The budget deficit will remain large and above the WAEMU community norm (3% of GDP). Defense and security expenditures will remain very high. Indeed, due to the persistence of the terrorist threat and the coup d'état of September 2022, the 2023 budget forecast is mainly focused on strengthening security, notably by providing for the deployment of 3,000 additional soldiers on the territory and the purchase of new military equipment. As the security issue goes hand in hand with humanitarian issues, social expenditure to deal with it will remain very substantial. Finally, although inflation will decrease, its durably high level will lead to the maintenance of financial aid measures for households, farmers, and businesses. Bilateral and multilateral loans, international grants, and recourse to the regional bond market will finance the deficit.

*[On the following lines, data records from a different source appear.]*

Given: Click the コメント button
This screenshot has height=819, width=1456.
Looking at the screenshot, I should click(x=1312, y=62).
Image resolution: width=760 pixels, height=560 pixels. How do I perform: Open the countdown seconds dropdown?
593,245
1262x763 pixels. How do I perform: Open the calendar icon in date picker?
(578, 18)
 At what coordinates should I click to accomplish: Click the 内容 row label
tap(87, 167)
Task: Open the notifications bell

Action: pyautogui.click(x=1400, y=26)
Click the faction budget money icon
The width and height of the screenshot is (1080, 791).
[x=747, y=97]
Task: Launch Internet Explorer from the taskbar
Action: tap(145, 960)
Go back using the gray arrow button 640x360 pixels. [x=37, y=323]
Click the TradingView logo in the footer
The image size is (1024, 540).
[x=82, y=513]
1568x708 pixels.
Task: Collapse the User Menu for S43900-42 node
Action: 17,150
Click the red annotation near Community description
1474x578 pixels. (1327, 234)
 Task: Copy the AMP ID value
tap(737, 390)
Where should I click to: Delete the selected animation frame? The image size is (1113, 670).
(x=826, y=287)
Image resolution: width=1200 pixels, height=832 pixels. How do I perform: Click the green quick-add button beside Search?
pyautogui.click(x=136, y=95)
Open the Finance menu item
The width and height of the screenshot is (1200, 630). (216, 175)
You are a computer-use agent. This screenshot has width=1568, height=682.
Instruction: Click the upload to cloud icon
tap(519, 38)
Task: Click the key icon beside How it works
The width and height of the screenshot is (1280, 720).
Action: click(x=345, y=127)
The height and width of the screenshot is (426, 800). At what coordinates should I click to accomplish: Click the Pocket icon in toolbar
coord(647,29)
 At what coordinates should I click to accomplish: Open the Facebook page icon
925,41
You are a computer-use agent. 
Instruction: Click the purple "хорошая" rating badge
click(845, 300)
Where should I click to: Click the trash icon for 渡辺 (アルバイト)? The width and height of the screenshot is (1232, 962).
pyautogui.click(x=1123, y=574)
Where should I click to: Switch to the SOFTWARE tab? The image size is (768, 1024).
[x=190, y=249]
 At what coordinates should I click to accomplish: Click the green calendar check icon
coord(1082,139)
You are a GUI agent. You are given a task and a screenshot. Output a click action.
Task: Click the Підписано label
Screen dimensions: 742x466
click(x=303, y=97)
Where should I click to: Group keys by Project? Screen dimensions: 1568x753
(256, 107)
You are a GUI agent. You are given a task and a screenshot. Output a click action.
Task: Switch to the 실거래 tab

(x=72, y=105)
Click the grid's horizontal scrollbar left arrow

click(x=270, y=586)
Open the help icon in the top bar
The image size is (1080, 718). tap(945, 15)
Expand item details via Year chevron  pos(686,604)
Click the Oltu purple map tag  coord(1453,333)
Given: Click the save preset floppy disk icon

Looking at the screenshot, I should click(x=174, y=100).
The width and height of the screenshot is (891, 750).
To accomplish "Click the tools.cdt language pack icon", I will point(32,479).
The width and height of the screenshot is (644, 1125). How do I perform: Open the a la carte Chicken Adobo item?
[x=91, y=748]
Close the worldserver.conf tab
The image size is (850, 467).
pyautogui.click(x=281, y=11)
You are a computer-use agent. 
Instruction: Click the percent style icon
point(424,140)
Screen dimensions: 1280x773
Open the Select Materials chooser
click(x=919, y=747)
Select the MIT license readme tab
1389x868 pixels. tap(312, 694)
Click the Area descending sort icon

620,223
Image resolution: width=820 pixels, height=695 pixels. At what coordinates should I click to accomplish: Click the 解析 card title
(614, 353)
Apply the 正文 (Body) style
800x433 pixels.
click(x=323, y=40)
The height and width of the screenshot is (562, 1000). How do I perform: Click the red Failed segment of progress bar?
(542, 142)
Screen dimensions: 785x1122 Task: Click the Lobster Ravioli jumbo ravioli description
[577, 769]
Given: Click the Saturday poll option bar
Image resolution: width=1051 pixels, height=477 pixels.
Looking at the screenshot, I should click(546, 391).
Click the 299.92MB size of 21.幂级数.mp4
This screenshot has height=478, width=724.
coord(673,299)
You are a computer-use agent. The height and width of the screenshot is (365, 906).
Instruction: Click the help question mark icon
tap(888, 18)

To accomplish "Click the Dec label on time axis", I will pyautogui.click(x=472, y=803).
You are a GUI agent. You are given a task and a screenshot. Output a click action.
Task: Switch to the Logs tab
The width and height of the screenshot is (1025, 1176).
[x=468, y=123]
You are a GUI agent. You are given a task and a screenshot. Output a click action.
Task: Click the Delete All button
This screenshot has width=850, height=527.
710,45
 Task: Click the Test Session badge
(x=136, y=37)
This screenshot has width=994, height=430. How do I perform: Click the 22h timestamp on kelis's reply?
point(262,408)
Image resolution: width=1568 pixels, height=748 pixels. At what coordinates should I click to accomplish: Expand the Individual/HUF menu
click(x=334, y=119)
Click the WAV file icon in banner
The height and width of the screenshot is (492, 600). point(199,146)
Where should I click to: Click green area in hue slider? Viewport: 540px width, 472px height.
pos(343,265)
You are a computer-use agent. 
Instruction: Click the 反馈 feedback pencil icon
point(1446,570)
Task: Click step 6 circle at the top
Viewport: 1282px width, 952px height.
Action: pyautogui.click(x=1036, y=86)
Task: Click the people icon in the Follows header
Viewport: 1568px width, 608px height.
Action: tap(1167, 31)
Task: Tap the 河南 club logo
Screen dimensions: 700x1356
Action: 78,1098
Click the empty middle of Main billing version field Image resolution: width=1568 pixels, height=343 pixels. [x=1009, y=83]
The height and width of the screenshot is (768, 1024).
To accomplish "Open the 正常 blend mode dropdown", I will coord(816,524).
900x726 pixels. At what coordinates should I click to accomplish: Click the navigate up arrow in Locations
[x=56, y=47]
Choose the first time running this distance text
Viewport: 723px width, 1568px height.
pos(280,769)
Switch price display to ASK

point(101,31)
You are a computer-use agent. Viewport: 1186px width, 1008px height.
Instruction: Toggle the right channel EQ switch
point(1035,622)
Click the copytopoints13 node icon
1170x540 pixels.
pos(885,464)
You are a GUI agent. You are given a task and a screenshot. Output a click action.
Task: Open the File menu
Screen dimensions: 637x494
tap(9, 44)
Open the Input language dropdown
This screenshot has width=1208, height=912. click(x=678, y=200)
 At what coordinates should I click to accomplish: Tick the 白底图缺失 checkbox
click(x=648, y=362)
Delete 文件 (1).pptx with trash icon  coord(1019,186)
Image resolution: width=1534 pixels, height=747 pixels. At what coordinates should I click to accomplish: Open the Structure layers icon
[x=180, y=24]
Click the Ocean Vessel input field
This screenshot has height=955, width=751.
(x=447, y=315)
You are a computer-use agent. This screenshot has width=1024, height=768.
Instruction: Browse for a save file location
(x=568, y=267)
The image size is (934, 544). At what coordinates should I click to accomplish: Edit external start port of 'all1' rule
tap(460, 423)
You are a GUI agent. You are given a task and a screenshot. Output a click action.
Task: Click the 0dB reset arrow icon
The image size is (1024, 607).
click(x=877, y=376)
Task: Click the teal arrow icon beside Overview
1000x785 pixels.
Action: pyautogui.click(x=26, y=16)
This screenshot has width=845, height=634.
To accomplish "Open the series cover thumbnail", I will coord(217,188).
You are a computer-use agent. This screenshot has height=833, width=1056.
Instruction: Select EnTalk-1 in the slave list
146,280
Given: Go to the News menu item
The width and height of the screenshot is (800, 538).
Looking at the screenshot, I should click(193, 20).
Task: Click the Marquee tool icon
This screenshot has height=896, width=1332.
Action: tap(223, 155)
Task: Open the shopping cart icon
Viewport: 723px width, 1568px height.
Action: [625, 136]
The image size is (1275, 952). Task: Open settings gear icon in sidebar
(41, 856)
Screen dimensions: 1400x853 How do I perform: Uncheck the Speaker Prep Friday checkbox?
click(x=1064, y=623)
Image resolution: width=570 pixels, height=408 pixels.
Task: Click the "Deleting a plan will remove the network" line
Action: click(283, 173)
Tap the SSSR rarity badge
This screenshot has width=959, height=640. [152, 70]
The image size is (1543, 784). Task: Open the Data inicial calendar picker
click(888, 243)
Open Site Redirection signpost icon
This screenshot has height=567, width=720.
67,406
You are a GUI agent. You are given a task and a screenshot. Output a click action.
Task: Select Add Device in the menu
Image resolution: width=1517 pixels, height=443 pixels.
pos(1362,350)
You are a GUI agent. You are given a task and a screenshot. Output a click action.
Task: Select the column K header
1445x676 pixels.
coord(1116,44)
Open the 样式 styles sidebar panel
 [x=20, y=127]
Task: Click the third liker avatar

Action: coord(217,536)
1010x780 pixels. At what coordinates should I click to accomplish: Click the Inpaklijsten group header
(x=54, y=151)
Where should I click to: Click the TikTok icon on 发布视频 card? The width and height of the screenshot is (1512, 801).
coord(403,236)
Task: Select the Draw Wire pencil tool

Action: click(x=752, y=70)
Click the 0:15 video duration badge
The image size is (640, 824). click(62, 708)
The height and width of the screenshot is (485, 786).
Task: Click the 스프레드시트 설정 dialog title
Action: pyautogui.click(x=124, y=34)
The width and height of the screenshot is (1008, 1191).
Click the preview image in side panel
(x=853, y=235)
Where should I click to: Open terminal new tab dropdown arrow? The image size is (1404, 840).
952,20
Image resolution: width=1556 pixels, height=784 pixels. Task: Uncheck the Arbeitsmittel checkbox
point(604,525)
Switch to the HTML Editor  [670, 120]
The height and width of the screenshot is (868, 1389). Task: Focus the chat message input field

The current account will remain in deficit, but less so due to strong exports, which will continue to support the trade surplus. However, it will continue to suffer from the endurably high value of imports and profit repatriation by foreign companies, mainly in the mining sector.

 

TWO MILITARY COUPS, CONSEQUENCES OF AN INCREASED SECURITY RISK

Since 2015, insecurity in the Sahel, linked to the activity of armed jihadist groups affiliated with Al-Qaeda and the Islamic State, has caused more than 2,000 deaths and 2 million displaced persons, according to the UN. After being concentrated in the north, regular attacks have been perpetuated throughout the country, 40% of whose territory is controlled by jihadist groups. After a first military coup in January 2022 that led to the overthrow of President Kaboré by the military junta of the Patriotic Movement for Safeguard and Restoration (MPSR), justified by the government's inability to contain the jihadist insurgency, Lieutenant-Colonel Damiba was, in turn, deposed in September on the same grounds as his predecessor. The MPSR and the country have since been led by Captain Traoré, appointed President of the Transition, until the next elections, expected in July 2024. The coup was condemned by the Economic Community of West African States (ECOWAS), and the armed forces are themselves divided: Traoré, as well as several members of the junta who assisted him in the coup, supported Damiba in his January 2022 operation, while other officers did not participate in either coup. In this context, political instability will still threaten in 2023, driven by a vast security issue.

The country will continue to rely on international cooperation in its fight against terrorism by participating in the G5 Sahel force alongside Chad, Mauritania, and Niger (Mali having left in May 2022). However, the deterioration of relations with Paris, with the temptation to exploit anti-French sentiment, in parallel with increased diplomatic and military cooperation with Russia, darkens the picture. Such a rapprochement with Russia could damage the country's relations with Western countries, whose military and humanitarian support remains very substantial.